In September Ladbrokes applied to LB Hillingdon for a betting licence in the pedestrian centre of Uxbridge, adjacent to the underground station and the retail heart of the town.  Hillingdon refused the licence based on a number of locational factors:


- that this was a high profile, pedestrian area extensively used by children;

- that it was adjacent to family-oriented cafes;

- that it was in the same locality as drug and alcohol treatment facilities, drop in centres and the like;

- that the proposal was inconsistent with the character of the area; and

- that other bookmakers had suffered problems with drug deals in their vicinity, the risk of which should not be allowed here.


On appeal, the Magistrates’ Court overturned LB Hillingdon’s decision and granted a licence without conditions. It held that there was no reason to believe that granting the licence would be a cause of crime and disorder, bearing in mind the fitness of the operator and their policies and operating procedures. The Court was content that Ladbrokes’ method of operation and the procedure for statutory review would address any concerns regarding public disorder or crime.


On 23rd October 2013, the Court made a costs order in favour of Ladbrokes in the sum of £32,000.

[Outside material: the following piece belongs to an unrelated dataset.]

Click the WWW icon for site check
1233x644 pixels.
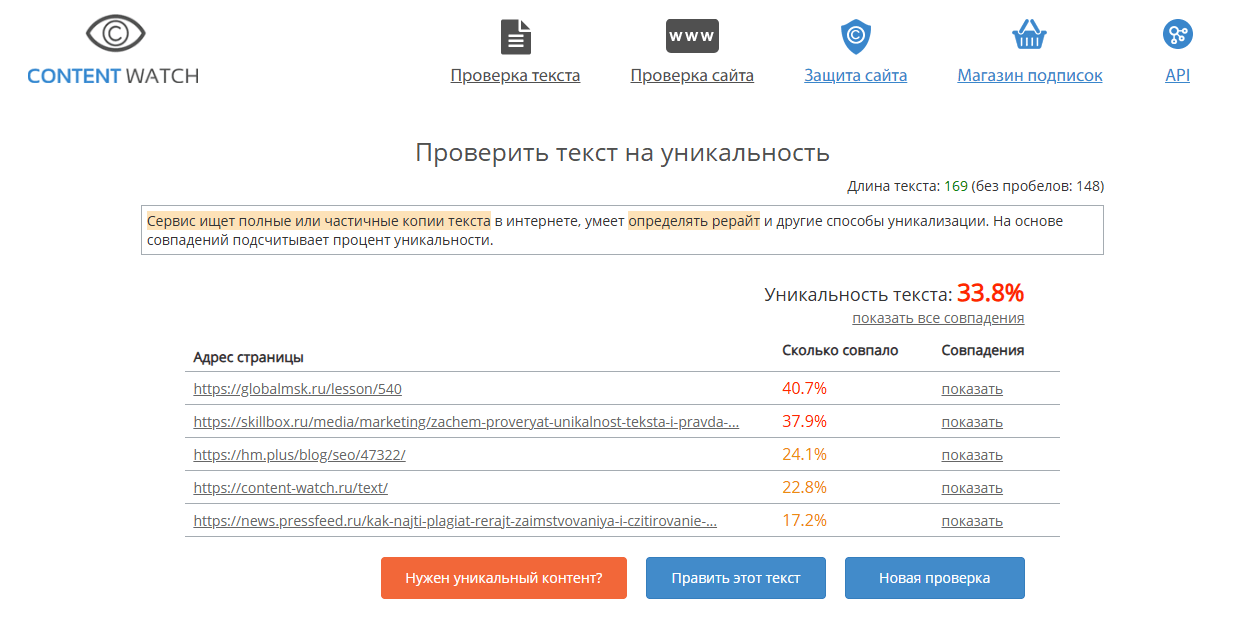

The Court took into account the principles expressed in City of Bradford MBC v Booth. It held that while the original decision had been within the powers of the Council to make, the rationale of the decision had not been supported by the evidence adduced by the Council. Accordingly, the Court held that the Council’s decision in refusing the licence was unsound, and further that examination of Ladbrokes’ case should have shown that the Council’s case, as prepared for court, would not succeed.

Philip Kolvin QC, who acted for Ladbrokes, commented that this case demonstrates the critical importance for councils to support their decision with proper evidence on appeal. If they do not, they risk an order for costs, however sound their decision may have appeared at the time.